Direção – Marcelo Galvão
Elenco – Christiano Cochrane, Deto Montenegro, Antônio Destro, Malu Bierrenbach.
O diretor de uma escola primária convoca os pais dos alunos da Quarta B para uma reunião após ser encontrado um tijolo de maconha na sala. Um grupo heterogêneo de pessoas se reúne e logo começam a acusar uns aos outros sobre quem é o pai do dono da maconha, mostrando claramente o preconceito enraizado em cada pessoa e a obesssão em defender seu lado, não percebendo os próprios defeitos. No grupo temos o advogado agressivo, o surfista, o desempregado, a mãe superprotetora e um casal de idosos, entre outras figuras comuns da chamada classe média.
A interessante premissa tinha tudo para render um ótimo filme, com discussões aprofundadas sobre a forma de pensar e ver o mundo destas pessoas, porém o roteiro do próprio diretor Marcelo Galvão dá uma reviravolta até certo ponto absurda, que não vou comentar para não estragar a surpresa de quem deseja assistir.

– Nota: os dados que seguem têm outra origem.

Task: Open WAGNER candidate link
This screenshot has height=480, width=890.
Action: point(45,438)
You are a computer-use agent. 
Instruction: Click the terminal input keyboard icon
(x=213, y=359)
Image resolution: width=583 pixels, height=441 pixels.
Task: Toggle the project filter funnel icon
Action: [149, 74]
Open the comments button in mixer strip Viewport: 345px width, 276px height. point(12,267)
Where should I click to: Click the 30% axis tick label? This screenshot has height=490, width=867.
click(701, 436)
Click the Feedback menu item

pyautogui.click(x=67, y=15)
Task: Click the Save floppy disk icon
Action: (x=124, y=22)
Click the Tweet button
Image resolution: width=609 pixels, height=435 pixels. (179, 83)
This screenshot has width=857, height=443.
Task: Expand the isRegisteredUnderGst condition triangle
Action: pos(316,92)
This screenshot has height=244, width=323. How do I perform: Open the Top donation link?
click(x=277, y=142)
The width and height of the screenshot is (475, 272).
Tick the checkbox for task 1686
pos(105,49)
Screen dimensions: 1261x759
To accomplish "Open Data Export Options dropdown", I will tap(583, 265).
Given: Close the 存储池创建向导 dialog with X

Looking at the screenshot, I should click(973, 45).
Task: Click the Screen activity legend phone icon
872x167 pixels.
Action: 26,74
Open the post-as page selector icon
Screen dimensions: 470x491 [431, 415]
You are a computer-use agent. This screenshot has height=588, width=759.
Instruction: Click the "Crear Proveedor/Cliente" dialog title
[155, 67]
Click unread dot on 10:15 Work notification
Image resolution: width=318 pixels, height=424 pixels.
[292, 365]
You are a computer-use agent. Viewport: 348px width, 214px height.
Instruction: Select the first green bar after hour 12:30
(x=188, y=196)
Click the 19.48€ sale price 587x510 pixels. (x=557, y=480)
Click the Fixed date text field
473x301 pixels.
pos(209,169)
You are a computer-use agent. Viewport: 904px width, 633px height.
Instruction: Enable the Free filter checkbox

Esta reviravolta leva a sequências que chegam a ser psicodélicas e algumas mostradas de forma não linear, ficando claro a pretensão do diretor em focar nas imagens e nas reações dos personagens. Esta tendência do diretor em criar imagens e sequências para confundir o público, se tornou ainda mais exagerada no seu filme posterior, o confuso “Bellini e o Demônio”. Aqui esta escolha faz o longa se tornar irregular e perder parte da força, porém ainda é um interessante exercício de análise sobre como os filhos são reflexos dos pais.
Não deixe de assistir aos créditos finais, com alguns depoimentos interessantes que explicam o comportamento dos pais dos alunos.